Фрагмент текста →
»»

Сочетание «классических подходов» с данными состоявшихся РКИ позволяет составлять индивидуальную лечебную программу. Опираясь на эту методологию, мы предложили разработанную в НИИ нейрохирургии им. акад. Н.Н. Бурденко РАМН концепцию фармакологической поддержки выхода пациента из коматозного состояния (О.С. Зайцев, С.В. Царенко, 2012), которая помогает ориентироваться и назначать лекарства, как имеющие, так и не имеющие доказательную базу их использования, в столь сложной клинической ситуации.
Совместное (нейрореаниматологическое и нейропсихиатрическое) ведение пациентов привело нас к выводу, что при неотложных состояниях в условиях дефицита времени предпочтение нужно отдавать стандартам оказания помощи, а когда время принятия решения увеличится - при затяжных или хронических синдромах - целесообразно все больше использовать опции, в том числе продиктованные критически осмысленным клиническим опытом.
Таким образом, дальше доказательной нейрореаниматологии - нейрореаниматология, в которой разумно сочетаются и доказательный, и «классический» подходы.

««

Исходные данные →
»»

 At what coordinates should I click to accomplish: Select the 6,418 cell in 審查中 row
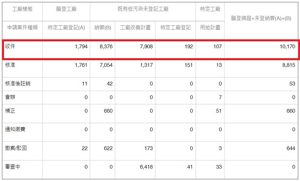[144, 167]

««
»»

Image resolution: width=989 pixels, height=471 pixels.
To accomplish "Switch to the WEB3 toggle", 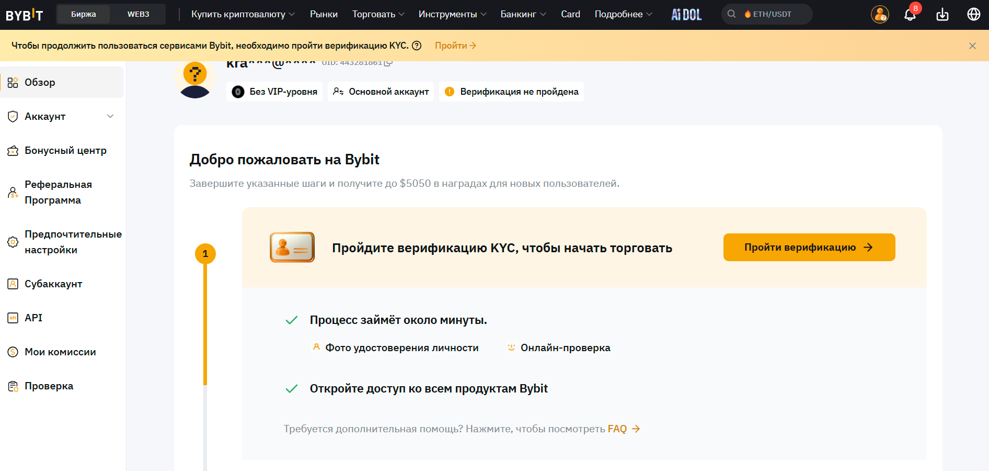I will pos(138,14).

««

Список заданий →
A: В каком учреждении была разработана концепция фармакологической поддержки выхода пациента из коматозного состояния, о которой говорится в тексте о нейрореаниматологии?
B: Обновите текст о нейрореаниматологии от «Совместное (нейрореаниматологическое и» до «осмысленным клиническим опытом.», заменив «стандартам» на «протоколам».
C: Продолжите текст о нейрореаниматологии после его последнего предложения.

Ожидаемые результаты →
A: В НИИ нейрохирургии им. акад. Н.Н. Бурденко РАМН.

B:
Совместное (нейрореаниматологическое и нейропсихиатрическое) ведение пациентов привело нас к выводу, что при неотложных состояниях в условиях дефицита времени предпочтение нужно отдавать протоколам оказания помощи, а когда время принятия решения увеличится - при затяжных или хронических синдромах - целесообразно все больше использовать опции, в том числе продиктованные критически осмысленным клиническим опытом.

C:
Комментарий
Проблема, затронутая авторами в статье, весьма актуальна, поскольку «наевшись» принципами доказательной медицины, ищущие врачи не хотят мириться с тем, что некоторые аспекты их собственной, и не только, деятельности не находят признание в качестве эффективных и приемлемых. В этой связи мной уже были сделаны доклады с аналогичным названием, но несколько отличающихся по сути. Вероятно, это извечный спор, аналогичный дискуссии футбольных фанатов - «Бавария» или «Барселона», - или другими словами: медицина в целом и нейрореаниматология в частности - это технология или искусство?!
В самом деле, пользу «доказанных» методов лечения трудно оспаривать. Это, прежде всего, двойная защита: пациента от «волюнтаризма» врача и врача, который благодаря строгим лечебным протоколам, вернее, их педантичной реализации защищен от судебных нападок. Стоит обратить внимание, какое количество «пережитков» ушло из нашей практики, только позитивно сказавшись на результатах лечебной деятельности. К примеру, поголовное использование салуретиков или выискивание все нового нейропротективного лекарственного препарата.
С другой стороны, жесткое «насаждение» стандартов может полностью лишить важной составляющей лечения любого пациента - индивидуальности. Приводимое в статье упоминание о вреде «профилактической гипервентиляции» может являться хорошим примером, поскольку, применяя этот метод контроля внутричерепного давления, в каждом конкретном случае необходимо ответить на ряд вопросов - зачем, кому, когда, как долго?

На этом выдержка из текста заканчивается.